The upside for China in the US stock market plunge – from the Chinese economist who tipped a big fall
Zhang Ming says the US recovery is real but there are various negative factors in play
A record points plunge in the US stock market this week could be good news for China’s exporters, according to a Chinese government economist who predicted a big correction in American shares four weeks ago.
Zhang Ming, a senior researcher in international investments at the Chinese Academy of Social Sciences, said the fall could strengthen the US dollar as investors flee risk, which in turn would help to correct the overvalued yuan and ease pressure on Chinese exporters.
“If the fall continues, it could reverse the yuan’s strengthening against the greenback and we could see a mild depreciation [of the Chinese currency],” Zhang said on Tuesday. “That would be a result that Beijing would be glad to see. The strong yuan is of little benefit to the economy.”

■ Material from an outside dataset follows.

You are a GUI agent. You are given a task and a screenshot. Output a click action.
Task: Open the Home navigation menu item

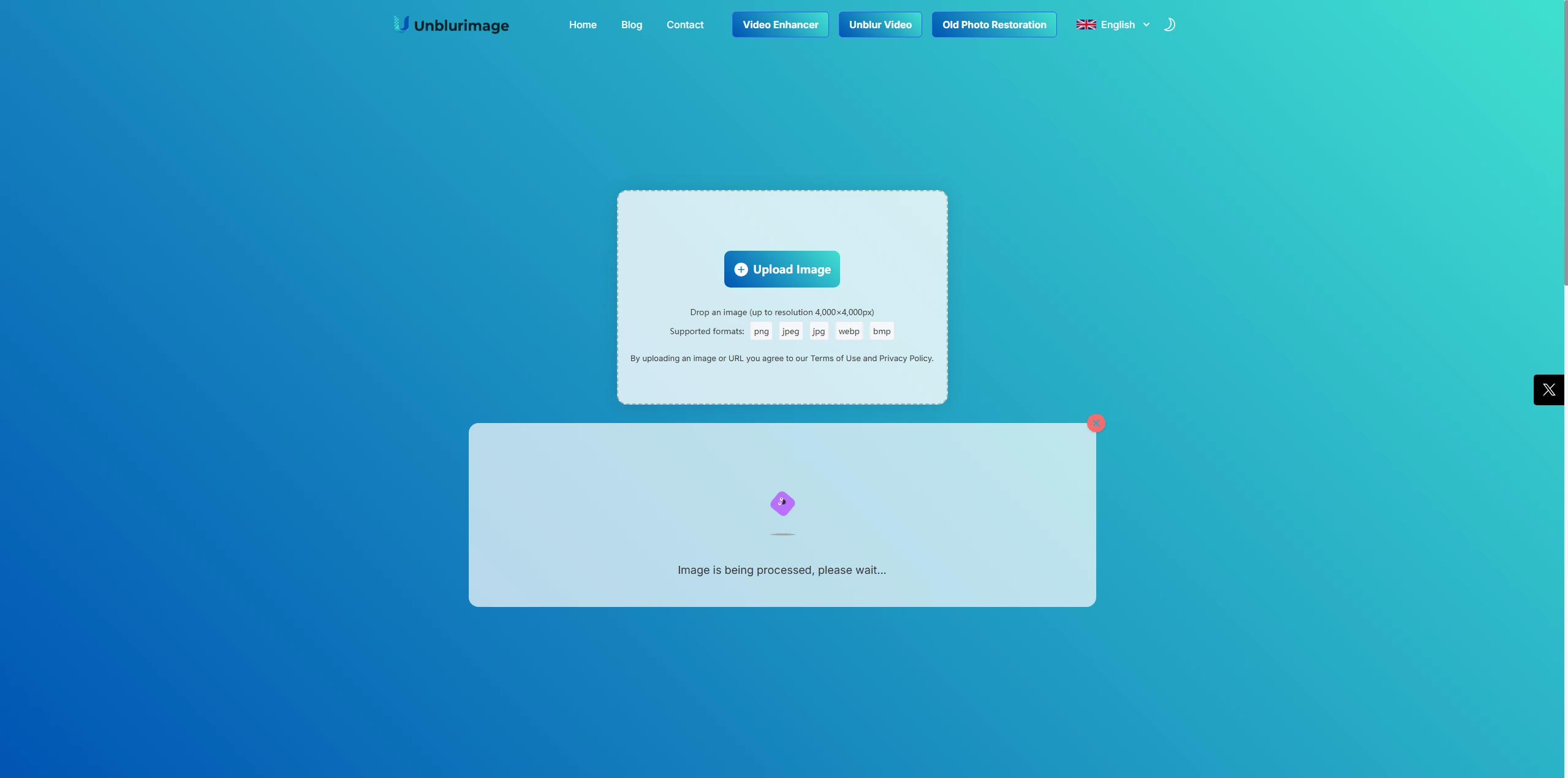tap(583, 24)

In a comment piece in Communist Party mouthpiece People’s Daily on January 11, Zhang said it was “very likely” the US stock market would fall 20 per cent this year because of the high price of American stocks and the prospect of monetary tightening by the US Federal Reserve.

He said two major indicators – the 10-year price-to-earnings ratio and the CBOE volatility ratio – showed there was excessive optimism in the market and it was time to sell.